How to complete this task: Return the entries below precisely, omitting nothing.
(Beginning of Records supplied)
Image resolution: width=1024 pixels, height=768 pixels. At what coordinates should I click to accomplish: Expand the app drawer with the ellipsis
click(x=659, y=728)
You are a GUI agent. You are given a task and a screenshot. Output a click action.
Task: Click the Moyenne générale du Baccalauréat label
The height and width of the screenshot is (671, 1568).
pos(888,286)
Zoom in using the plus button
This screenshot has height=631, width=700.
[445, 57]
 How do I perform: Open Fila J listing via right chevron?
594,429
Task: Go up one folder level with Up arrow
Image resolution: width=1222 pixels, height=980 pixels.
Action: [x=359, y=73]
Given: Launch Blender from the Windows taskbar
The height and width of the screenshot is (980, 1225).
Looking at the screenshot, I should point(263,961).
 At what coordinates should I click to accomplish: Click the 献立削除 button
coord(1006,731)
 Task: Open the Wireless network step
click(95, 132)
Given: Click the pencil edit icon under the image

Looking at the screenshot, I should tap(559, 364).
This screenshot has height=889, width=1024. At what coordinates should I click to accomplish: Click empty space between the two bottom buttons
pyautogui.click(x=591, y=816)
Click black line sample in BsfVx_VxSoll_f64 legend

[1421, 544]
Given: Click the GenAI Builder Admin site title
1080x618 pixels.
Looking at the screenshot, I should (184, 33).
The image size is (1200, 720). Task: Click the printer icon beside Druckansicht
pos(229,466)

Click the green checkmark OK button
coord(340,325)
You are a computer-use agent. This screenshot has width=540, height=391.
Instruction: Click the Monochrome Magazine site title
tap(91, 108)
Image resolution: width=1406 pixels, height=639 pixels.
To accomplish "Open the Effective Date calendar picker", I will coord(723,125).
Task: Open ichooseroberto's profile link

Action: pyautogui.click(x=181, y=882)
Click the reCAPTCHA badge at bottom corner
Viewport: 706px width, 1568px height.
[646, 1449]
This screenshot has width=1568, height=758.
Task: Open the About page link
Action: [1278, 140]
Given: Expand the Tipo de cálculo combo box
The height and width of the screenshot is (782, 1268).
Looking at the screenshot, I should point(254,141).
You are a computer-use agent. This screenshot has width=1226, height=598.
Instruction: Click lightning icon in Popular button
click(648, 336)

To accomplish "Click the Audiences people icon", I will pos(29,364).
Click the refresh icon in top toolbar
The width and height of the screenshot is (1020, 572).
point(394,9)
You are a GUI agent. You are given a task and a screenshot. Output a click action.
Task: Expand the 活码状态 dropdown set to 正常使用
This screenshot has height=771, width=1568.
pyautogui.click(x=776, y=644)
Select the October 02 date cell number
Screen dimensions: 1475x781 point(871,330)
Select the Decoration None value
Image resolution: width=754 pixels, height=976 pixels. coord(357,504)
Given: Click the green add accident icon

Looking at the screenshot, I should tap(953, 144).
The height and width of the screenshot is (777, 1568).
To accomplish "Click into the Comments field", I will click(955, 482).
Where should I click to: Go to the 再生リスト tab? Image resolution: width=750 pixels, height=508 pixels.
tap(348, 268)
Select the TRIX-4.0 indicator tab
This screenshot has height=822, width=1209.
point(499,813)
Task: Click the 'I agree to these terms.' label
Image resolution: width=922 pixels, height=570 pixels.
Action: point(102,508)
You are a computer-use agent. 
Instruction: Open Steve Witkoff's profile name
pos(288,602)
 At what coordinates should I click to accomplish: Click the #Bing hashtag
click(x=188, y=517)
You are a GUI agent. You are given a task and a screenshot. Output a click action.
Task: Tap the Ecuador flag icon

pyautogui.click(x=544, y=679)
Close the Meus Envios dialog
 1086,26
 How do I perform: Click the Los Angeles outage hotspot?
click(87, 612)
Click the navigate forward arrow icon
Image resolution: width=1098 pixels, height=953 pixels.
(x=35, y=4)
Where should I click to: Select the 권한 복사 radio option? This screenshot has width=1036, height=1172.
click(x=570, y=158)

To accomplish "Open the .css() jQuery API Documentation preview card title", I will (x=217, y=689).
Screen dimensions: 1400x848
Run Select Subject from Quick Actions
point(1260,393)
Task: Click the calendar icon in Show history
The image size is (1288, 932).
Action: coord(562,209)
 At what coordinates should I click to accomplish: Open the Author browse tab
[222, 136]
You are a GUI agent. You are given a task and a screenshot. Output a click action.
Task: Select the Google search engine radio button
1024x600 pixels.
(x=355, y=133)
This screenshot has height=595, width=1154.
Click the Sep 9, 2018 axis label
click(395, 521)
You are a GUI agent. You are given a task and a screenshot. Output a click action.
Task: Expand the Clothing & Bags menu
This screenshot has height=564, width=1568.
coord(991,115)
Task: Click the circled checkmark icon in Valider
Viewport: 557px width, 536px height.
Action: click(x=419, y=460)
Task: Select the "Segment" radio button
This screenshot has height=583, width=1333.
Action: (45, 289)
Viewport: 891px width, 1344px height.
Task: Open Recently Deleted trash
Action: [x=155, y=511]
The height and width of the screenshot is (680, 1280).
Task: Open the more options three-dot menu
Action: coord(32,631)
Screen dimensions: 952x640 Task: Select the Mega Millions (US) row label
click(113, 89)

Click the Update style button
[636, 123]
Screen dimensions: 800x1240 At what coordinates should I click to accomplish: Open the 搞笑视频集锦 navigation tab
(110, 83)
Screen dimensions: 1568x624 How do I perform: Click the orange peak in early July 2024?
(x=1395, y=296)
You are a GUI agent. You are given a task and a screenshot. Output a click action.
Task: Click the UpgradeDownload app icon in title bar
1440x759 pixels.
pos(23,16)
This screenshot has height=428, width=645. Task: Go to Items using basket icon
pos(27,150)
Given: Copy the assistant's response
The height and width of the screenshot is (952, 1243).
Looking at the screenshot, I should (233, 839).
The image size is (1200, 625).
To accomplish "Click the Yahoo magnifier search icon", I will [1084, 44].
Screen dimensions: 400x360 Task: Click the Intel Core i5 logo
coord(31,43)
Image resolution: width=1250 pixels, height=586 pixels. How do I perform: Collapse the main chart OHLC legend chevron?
(End of Records supplied)
Answer to this problem:
Image resolution: width=1024 pixels, height=768 pixels. At what coordinates should I click to accomplish: Expand the app drawer with the ellipsis
click(x=659, y=728)
You are a GUI agent. You are given a task and a screenshot. Output a click action.
Task: Click the Moyenne générale du Baccalauréat label
The height and width of the screenshot is (671, 1568).
pos(888,286)
Zoom in using the plus button
This screenshot has height=631, width=700.
[445, 57]
 How do I perform: Open Fila J listing via right chevron?
594,429
Task: Go up one folder level with Up arrow
Image resolution: width=1222 pixels, height=980 pixels.
Action: [x=359, y=73]
Given: Launch Blender from the Windows taskbar
The height and width of the screenshot is (980, 1225).
Looking at the screenshot, I should point(263,961).
 At what coordinates should I click to accomplish: Click the 献立削除 button
coord(1006,731)
 Task: Open the Wireless network step
click(95, 132)
Given: Click the pencil edit icon under the image

Looking at the screenshot, I should tap(559, 364).
This screenshot has height=889, width=1024. At what coordinates should I click to accomplish: Click empty space between the two bottom buttons
pyautogui.click(x=591, y=816)
Click black line sample in BsfVx_VxSoll_f64 legend

[1421, 544]
Given: Click the GenAI Builder Admin site title
1080x618 pixels.
Looking at the screenshot, I should (184, 33).
The image size is (1200, 720). Task: Click the printer icon beside Druckansicht
pos(229,466)

Click the green checkmark OK button
coord(340,325)
You are a computer-use agent. This screenshot has width=540, height=391.
Instruction: Click the Monochrome Magazine site title
tap(91, 108)
Image resolution: width=1406 pixels, height=639 pixels.
To accomplish "Open the Effective Date calendar picker", I will coord(723,125).
Task: Open ichooseroberto's profile link

Action: pyautogui.click(x=181, y=882)
Click the reCAPTCHA badge at bottom corner
Viewport: 706px width, 1568px height.
[646, 1449]
This screenshot has width=1568, height=758.
Task: Open the About page link
Action: [1278, 140]
Given: Expand the Tipo de cálculo combo box
The height and width of the screenshot is (782, 1268).
Looking at the screenshot, I should point(254,141).
You are a computer-use agent. This screenshot has width=1226, height=598.
Instruction: Click lightning icon in Popular button
click(648, 336)

To accomplish "Click the Audiences people icon", I will pos(29,364).
Click the refresh icon in top toolbar
The width and height of the screenshot is (1020, 572).
point(394,9)
You are a GUI agent. You are given a task and a screenshot. Output a click action.
Task: Expand the 活码状态 dropdown set to 正常使用
This screenshot has height=771, width=1568.
pyautogui.click(x=776, y=644)
Select the October 02 date cell number
Screen dimensions: 1475x781 point(871,330)
Select the Decoration None value
Image resolution: width=754 pixels, height=976 pixels. coord(357,504)
Given: Click the green add accident icon

Looking at the screenshot, I should tap(953, 144).
The height and width of the screenshot is (777, 1568).
To accomplish "Click into the Comments field", I will click(955, 482).
Where should I click to: Go to the 再生リスト tab? Image resolution: width=750 pixels, height=508 pixels.
tap(348, 268)
Select the TRIX-4.0 indicator tab
This screenshot has height=822, width=1209.
point(499,813)
Task: Click the 'I agree to these terms.' label
Image resolution: width=922 pixels, height=570 pixels.
Action: point(102,508)
You are a computer-use agent. 
Instruction: Open Steve Witkoff's profile name
pos(288,602)
 At what coordinates should I click to accomplish: Click the #Bing hashtag
click(x=188, y=517)
You are a GUI agent. You are given a task and a screenshot. Output a click action.
Task: Tap the Ecuador flag icon

pyautogui.click(x=544, y=679)
Close the Meus Envios dialog
 1086,26
 How do I perform: Click the Los Angeles outage hotspot?
click(87, 612)
Click the navigate forward arrow icon
Image resolution: width=1098 pixels, height=953 pixels.
(x=35, y=4)
Where should I click to: Select the 권한 복사 radio option? This screenshot has width=1036, height=1172.
click(x=570, y=158)

To accomplish "Open the .css() jQuery API Documentation preview card title", I will (x=217, y=689).
Screen dimensions: 1400x848
Run Select Subject from Quick Actions
point(1260,393)
Task: Click the calendar icon in Show history
The image size is (1288, 932).
Action: coord(562,209)
 At what coordinates should I click to accomplish: Open the Author browse tab
[222, 136]
You are a GUI agent. You are given a task and a screenshot. Output a click action.
Task: Select the Google search engine radio button
1024x600 pixels.
(x=355, y=133)
This screenshot has height=595, width=1154.
Click the Sep 9, 2018 axis label
click(395, 521)
You are a GUI agent. You are given a task and a screenshot. Output a click action.
Task: Expand the Clothing & Bags menu
This screenshot has height=564, width=1568.
coord(991,115)
Task: Click the circled checkmark icon in Valider
Viewport: 557px width, 536px height.
Action: click(x=419, y=460)
Task: Select the "Segment" radio button
This screenshot has height=583, width=1333.
Action: (45, 289)
Viewport: 891px width, 1344px height.
Task: Open Recently Deleted trash
Action: [x=155, y=511]
The height and width of the screenshot is (680, 1280).
Task: Open the more options three-dot menu
Action: coord(32,631)
Screen dimensions: 952x640 Task: Select the Mega Millions (US) row label
click(113, 89)

Click the Update style button
[636, 123]
Screen dimensions: 800x1240 At what coordinates should I click to accomplish: Open the 搞笑视频集锦 navigation tab
(110, 83)
Screen dimensions: 1568x624 How do I perform: Click the orange peak in early July 2024?
(x=1395, y=296)
You are a GUI agent. You are given a task and a screenshot. Output a click action.
Task: Click the UpgradeDownload app icon in title bar
1440x759 pixels.
pos(23,16)
This screenshot has height=428, width=645. Task: Go to Items using basket icon
pos(27,150)
Given: Copy the assistant's response
The height and width of the screenshot is (952, 1243).
Looking at the screenshot, I should (233, 839).
The image size is (1200, 625).
To accomplish "Click the Yahoo magnifier search icon", I will [1084, 44].
Screen dimensions: 400x360 Task: Click the Intel Core i5 logo
coord(31,43)
Image resolution: width=1250 pixels, height=586 pixels. How do I perform: Collapse the main chart OHLC legend chevron?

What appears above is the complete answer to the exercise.